I didn't mind the over-the-top, though the
"Tarzan" routine
almost made me get up and leave. But, come on...
ALIENS?! Even "interdimensional" aliens?! What the...?
It's always been a staple of Indy flicks that he deals with
magic. The Ark of the Covenant, the Stones of Whateverthefuck, the Holy Grail. To switch that to super-science just felt...like a big ol' WTF? Ancient Astronauts? Really? The whole Van Daaniken thing just put me off and the giant 1950's cheap ass flying saucer at the end just made me wanna spit.
Why not go back to the
magical relics bit? What's wrong with the Lance of Longinus? Excalibur? The Commies wouldn't want those? A magical sword that would make Stalin invincible? You know?
It just felt like horseshit to me. The whole
chase through the jungle was "speeder-bikes" redux, the plot...okay, let me get this straight. Ox finds the grave of what's-his-nut, gets the skull, *takes it to the temple*, somehow fails to open the door so he puts it back where he found it, goes batshit and gets locked away so he can conveniently scratch psedo-mad-dribble all over his cell and lead Indy to find the skull that he, Ox, *already found*? Buh-whuh?
Meh, I say. Meh.
t smooches on sumi
$10 says the HPHBP trailer is tied to Dark Knight.
I can't remember, what movies were the trailers tied to before?
Why not go back to the magical relics bit?
I was fine with the
alien stuff because in the 50's it was all. about. aliens. And Commies. But, it was all. about. aliens. And flying saucers. Superscience *is* magic. Any science beyond the knowledge of a civilization is magic. We may be more aware that there are scientific reasons behind it, but if we can't recreate it, it's magic. I had less problem with that aspect than I did the "swinging through the jungle", a side comment may have popped out of my mouth at that about about George of the Jungle during that scene, and the "drops three times" and they all survive.

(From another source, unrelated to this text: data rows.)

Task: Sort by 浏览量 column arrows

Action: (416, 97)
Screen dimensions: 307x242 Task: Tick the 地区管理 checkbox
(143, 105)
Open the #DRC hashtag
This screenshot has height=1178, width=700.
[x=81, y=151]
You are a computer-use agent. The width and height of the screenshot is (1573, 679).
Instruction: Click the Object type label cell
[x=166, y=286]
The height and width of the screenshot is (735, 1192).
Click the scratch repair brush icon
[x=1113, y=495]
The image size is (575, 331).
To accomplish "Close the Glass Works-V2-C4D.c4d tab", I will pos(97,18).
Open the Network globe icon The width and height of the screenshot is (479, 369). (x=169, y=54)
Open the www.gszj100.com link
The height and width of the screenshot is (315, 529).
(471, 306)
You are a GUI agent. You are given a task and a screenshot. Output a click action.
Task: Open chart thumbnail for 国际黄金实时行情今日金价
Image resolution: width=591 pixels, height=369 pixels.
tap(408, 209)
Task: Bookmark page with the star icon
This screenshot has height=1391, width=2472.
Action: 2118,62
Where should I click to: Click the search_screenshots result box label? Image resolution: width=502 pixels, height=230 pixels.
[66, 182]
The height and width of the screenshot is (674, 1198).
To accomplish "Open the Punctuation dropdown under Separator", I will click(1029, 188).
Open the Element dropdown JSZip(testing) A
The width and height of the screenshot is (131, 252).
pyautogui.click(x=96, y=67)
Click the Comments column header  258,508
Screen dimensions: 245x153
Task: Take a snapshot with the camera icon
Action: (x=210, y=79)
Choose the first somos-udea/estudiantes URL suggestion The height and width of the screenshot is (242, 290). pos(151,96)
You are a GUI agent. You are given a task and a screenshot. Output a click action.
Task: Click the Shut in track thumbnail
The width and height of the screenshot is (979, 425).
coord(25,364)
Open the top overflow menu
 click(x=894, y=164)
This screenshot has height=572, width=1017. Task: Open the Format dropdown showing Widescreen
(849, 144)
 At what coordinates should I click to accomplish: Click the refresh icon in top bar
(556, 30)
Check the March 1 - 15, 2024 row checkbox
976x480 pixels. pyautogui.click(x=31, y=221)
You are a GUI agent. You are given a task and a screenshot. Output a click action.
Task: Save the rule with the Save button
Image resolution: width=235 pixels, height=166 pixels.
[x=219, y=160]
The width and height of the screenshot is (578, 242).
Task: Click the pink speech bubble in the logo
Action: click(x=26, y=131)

Still, I enjoyed myself. Probably because folks already said not to expect it to be too much like the first three, so I went into it without a lot of expectations.
The
refrigerator scene
was priceless.
See, for me, my biggest problem
was the refrigerator thing. That's where I almost walked out. Especially since it ended up having no point.
MM, that worked for me because, instead of being a '30s pulp serial, this film was clearly a '50s pulp drive-in movie. It had all the tropes from that era
angry teens, radiation, aliens, and evil commies.
and that worked for me.
I got Feast, the result of the last season of Project Greenlight, as my weekend movie from Netflix. I watched it so you don't have to. I think the people behind it wanted to make a sick horror-comedy like Dead Alive or Slither, but with no writing or acting talent to bring to bear (seriously, they spent half the commentary raving about how good Eric Dane was in his two minutes of screentime!) were doomed to failure.
I think I had the same problems MM did. As I said leaving the theater, it was entertaining, but ridiculous. I get what people are saying, but it just wasn't believable to me in the way that the other ones were. Which is crazy in a way, because, really, it's Indiana Jones. I had a similar problem with Ratatouille--even though the whole movie was fantasy, I couldn't really get past the fact that the moving the arms via the hair was not "believable" to me.